Только понимая роль правящей элиты в осознании объективных интересов, можно адекватно оценить политическую часть СО и, можно говорить о научном долгосрочном прогнозе развития различных сценариев военно-политической и стратегической обстановки. Только правильный политический анализ, т.е. анализ объективных интересов и ценностей (в т.ч. правящей элиты), может объяснить глубинные основы формирования современной СО западной ЛЧЦ. В данном случае, если речь идет о объективной оценке СО у М. Попова, необходимо исходить не из наших субъективных представлений (или еще хуже намерений и пристрастий), а из интересов и конкретных целей и задач локальных цивилизаций, наций и государств. Международная, военная и стратегическая обстановки в конечном счете — лишь производные от тех обстоятельств, которые формируют тенденции в развитии человеческой цивилизации. Эти же обстоятельства в развитии МО в XXI веке приобретают решающее влияние на формирование стратегий ЛЧЦ, наций и государств, моделей поведения и алгоритмов принятия решений.
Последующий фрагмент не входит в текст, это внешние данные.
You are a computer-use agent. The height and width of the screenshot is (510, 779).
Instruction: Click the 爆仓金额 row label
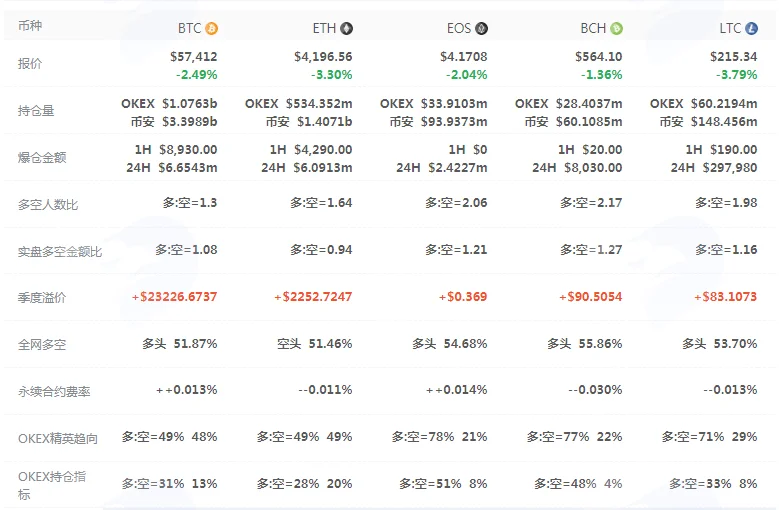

В настолько значительной степени, что уже можно говорить, что в XXI веке только некоторые из ЛЧЦ, нации и государства сохранили свой суверенитет — полностью или частично — в том числе в области формирования своей внешней и военной политики. Но — следует также четко отдавать отчет и в том, что они будут всеми силами пытаться вернуть себе не только остатки суверенитета, но и пересмотреть структуру сложившейся МО в будущем. С. Лавров неоднократно и не случайно подчеркивал в 2015 году мысль о том, что США и западная ЛЧЦ не вполне адекватно реагируют на сложившиеся реалии изменения в соотношении сил и готовность других ЛЧЦ и стран пересмотреть те нормы и правила, которые регулировали финансово-экономические и военно-политические отношения в мире. Этот процесс, очевидно, направлен против новой стратегии западной ЛЧЦ. Ни Россию, ни другие страны не может в принципе удовлетворять положение, когда новые модели и алгоритмы поведения при реализации политических стратегий становятся не только «общим шаблоном», сделанным по заказу западной ЛЧЦ и стран-лидеров, но и превращаются с помощью силы в международную норму, которая приобретает неизбежно глобальное международно-правовое значение.
[1] Huntington S.P. The Clash of Civilizations? // Foreign Affairs, 1993. Summer / https://www.foreignaffairs.com/articles/united-states/1993-06-01/clash-civilizations
[2] Подберезкин А. И. Вероятный сценарий развития международной обстановки после 2021 года. — М.: МГИМО-Университет, 2015. — С. 43-47.
[3] Подберезкин А. И., Мунтян М. А., Харкевич М. В. Долгосрочное прогнозирование сценариев развития военно-политической обстановки: аналитич. доклад. — М.: МГИМО-Университет, 2014. — С. 17-44.
[4] Подберезкин А. И. Третья мировая война против России: введение к исследованию. — М.: МГИМО-Университет, 2015. — С. 11-25.
[5] Подберезкин А. И. Военные угрозы России. — М.: МГИМО-Университет, 2014.
[6] Доклад к.и.н. руководителя независимого экспертно-аналитического центра «ЭПОХА» И. М. Попова «Война это мир: невоенные аспекты обеспечении безопасности государства» на открытии Дней науки 2014 «Современные аспекты международной безопасности». МГИМО. 2014. 9 апреля / http://eurasian-defence.ru/node/30886
[7] Стратегическое прогнозирование и планирование внешней и оборонной политики: монография: в 2 т. / под ред. А. И. Подберезкина. — М.: МГИМО-Университет, 2015. — С. 175-304.